Same as the superceded plates!
The new plates are 2.5 thick, the old ones were 2.0. That's the difference. This locks the diff up solid! I got four new plates from forum member Ryan at gboxweb.com, good service, good price.
I wound up using the two old 2.0 plates since they had no wear and two of the new thick ones. That gave an extra 1mm crush on the slip so I backed the clamping bolts off until I achieved my desired breakaway torque and measured the resulting gap at 0.33mm and surface ground (well Lim did!) this amount off the thrustplate/carriers . Bolted it all up and it was still slightly tight so decided to surface off another 0.05mm (.002") This produced an amazingly large drop off in the breakaway torque and brought it down to slightly less than I wanted. Still at the top end of the spec though so should be good.

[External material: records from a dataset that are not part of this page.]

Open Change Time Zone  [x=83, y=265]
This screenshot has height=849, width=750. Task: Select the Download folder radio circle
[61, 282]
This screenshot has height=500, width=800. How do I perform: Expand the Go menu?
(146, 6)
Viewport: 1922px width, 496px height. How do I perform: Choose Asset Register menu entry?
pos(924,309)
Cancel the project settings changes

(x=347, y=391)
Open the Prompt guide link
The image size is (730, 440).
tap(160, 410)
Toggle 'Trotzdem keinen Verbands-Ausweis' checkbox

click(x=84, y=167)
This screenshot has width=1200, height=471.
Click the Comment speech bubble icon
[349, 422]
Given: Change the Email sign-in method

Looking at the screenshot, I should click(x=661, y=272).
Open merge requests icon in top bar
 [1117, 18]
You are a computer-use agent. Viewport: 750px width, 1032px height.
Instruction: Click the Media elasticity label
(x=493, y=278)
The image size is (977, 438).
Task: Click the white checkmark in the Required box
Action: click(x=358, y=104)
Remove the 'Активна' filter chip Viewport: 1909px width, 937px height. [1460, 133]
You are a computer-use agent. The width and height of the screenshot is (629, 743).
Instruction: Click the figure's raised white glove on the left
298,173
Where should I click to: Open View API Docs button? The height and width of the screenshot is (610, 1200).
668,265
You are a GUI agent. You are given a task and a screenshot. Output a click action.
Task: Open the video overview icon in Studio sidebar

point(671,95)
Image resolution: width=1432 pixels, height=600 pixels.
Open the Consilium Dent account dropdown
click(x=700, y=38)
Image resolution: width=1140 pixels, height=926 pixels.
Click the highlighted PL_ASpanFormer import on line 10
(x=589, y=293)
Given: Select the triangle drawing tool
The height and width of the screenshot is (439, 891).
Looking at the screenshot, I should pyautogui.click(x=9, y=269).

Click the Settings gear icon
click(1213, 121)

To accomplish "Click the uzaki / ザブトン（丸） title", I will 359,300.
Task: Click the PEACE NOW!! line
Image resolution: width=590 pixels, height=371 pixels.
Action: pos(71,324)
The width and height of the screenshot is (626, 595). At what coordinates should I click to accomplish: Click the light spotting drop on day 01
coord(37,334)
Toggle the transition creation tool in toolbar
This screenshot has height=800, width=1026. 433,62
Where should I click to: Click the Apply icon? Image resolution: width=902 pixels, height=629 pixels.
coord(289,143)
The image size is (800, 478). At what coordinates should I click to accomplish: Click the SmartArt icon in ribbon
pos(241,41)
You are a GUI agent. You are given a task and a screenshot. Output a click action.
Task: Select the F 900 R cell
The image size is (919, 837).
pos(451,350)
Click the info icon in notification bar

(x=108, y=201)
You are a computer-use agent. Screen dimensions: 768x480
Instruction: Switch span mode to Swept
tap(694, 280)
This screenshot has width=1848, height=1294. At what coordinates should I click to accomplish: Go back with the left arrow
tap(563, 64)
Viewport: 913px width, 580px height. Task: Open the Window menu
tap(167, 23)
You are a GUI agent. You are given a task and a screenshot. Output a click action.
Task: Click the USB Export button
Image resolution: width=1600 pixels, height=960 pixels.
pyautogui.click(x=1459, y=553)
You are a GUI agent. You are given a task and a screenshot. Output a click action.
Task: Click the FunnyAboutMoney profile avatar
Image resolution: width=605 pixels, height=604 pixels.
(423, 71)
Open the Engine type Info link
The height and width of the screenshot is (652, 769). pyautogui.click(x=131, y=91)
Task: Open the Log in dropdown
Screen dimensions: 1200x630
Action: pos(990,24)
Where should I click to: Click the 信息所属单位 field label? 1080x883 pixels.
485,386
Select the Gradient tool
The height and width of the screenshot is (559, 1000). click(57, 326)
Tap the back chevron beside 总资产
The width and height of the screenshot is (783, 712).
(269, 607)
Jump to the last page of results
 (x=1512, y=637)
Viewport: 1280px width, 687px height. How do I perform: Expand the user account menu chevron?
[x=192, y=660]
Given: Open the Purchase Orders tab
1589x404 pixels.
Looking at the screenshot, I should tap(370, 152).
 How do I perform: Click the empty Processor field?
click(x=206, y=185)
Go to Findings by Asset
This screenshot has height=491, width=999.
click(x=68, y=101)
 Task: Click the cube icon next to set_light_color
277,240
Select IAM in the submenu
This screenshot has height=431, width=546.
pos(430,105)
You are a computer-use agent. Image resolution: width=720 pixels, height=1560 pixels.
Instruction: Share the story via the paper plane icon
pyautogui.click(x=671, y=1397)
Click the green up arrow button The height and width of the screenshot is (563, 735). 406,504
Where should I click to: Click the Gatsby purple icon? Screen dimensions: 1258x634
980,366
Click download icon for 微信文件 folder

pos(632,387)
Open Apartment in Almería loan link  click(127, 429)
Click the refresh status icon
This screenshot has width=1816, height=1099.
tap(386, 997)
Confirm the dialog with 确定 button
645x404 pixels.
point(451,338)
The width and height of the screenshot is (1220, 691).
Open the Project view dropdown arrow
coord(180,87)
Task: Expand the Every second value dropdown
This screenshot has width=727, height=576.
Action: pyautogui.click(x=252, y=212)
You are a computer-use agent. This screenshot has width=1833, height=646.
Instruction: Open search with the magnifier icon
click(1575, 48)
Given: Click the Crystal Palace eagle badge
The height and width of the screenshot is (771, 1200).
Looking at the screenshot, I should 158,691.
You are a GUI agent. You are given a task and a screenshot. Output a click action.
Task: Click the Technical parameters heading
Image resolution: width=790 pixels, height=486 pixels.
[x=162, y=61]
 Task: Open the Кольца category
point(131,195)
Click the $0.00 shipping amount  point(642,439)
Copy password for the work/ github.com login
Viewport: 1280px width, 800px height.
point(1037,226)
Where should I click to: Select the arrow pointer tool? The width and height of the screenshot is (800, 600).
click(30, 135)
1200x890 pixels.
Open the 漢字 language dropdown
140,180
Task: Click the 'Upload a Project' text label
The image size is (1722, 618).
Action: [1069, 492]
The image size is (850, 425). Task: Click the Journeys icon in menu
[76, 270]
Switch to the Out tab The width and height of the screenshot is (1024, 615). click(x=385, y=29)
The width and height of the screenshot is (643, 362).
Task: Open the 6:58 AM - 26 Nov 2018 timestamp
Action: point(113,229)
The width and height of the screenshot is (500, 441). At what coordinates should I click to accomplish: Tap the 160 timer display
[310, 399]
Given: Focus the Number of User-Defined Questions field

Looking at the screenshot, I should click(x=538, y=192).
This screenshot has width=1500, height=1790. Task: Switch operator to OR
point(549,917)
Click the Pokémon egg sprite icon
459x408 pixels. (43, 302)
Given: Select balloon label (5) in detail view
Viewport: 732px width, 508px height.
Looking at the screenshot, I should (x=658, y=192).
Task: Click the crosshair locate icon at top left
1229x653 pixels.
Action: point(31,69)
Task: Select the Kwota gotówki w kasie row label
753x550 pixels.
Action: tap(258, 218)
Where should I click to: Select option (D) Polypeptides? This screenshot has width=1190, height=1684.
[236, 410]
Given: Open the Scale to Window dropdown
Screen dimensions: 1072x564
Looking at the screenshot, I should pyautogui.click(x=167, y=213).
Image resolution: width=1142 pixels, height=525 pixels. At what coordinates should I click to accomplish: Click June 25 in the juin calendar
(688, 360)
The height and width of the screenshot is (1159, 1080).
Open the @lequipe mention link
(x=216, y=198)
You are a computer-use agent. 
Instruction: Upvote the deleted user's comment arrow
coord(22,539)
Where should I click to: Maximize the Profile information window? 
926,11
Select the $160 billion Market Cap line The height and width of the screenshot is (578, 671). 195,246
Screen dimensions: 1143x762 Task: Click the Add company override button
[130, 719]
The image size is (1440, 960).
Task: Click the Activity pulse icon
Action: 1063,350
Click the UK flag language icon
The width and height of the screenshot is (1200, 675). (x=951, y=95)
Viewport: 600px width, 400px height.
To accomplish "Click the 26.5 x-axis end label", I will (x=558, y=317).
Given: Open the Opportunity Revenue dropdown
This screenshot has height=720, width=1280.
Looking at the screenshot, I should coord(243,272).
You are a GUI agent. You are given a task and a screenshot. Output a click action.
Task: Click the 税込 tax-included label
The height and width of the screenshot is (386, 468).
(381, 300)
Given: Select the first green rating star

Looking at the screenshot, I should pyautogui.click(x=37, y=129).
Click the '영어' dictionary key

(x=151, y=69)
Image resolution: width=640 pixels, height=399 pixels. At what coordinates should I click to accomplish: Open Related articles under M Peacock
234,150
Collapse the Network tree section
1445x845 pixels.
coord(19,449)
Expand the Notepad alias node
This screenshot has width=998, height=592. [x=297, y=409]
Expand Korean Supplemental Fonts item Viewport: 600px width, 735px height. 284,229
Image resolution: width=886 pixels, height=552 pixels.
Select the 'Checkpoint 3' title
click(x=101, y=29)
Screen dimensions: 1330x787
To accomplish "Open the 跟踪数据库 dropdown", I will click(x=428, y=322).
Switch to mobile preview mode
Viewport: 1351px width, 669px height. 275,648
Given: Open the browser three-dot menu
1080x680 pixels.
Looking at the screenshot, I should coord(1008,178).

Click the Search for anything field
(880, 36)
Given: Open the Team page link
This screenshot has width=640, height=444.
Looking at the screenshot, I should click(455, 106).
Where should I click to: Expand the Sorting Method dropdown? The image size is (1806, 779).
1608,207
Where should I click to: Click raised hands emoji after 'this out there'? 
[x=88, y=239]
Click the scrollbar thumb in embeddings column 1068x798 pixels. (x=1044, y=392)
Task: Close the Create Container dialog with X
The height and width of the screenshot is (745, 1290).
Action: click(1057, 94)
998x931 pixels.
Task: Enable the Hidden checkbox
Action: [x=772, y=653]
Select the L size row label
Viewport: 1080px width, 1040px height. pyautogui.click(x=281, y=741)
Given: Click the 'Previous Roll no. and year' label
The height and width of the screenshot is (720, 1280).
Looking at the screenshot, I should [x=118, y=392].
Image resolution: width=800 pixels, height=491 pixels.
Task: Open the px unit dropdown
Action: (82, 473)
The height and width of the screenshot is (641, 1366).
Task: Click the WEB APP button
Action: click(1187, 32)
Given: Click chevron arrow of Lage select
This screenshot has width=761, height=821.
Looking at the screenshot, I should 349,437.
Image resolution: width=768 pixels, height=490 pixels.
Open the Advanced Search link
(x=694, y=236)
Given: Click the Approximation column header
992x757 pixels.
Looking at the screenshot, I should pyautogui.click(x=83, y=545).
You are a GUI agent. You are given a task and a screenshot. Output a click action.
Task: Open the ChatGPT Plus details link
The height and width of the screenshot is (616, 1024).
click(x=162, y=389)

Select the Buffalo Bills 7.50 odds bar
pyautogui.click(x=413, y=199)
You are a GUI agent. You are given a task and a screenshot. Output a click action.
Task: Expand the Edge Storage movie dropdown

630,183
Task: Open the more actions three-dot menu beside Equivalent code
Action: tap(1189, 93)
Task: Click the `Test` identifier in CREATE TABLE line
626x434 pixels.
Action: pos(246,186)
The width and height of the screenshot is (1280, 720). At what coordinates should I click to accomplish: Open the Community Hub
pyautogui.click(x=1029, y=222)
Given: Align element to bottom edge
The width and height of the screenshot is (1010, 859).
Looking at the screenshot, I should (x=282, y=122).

So I've now got an 80/80 slip.
Interestingly, to adjust the breakaway torque the factory way, Porsche supply different thickness drive plates in 0.1 mm increments. So my 0.05 increment is a finer adjustment.
The way Porsche set up their r&p is dead simple too. We're just about to make up a couple of tools equivalent to the much vaunted official Porsche service tool (VW385) so I can get the setup spot on.
Really I've got to say the 930 trans is easy to work on and setup and the essential parts are a lot cheaper than I ever expected.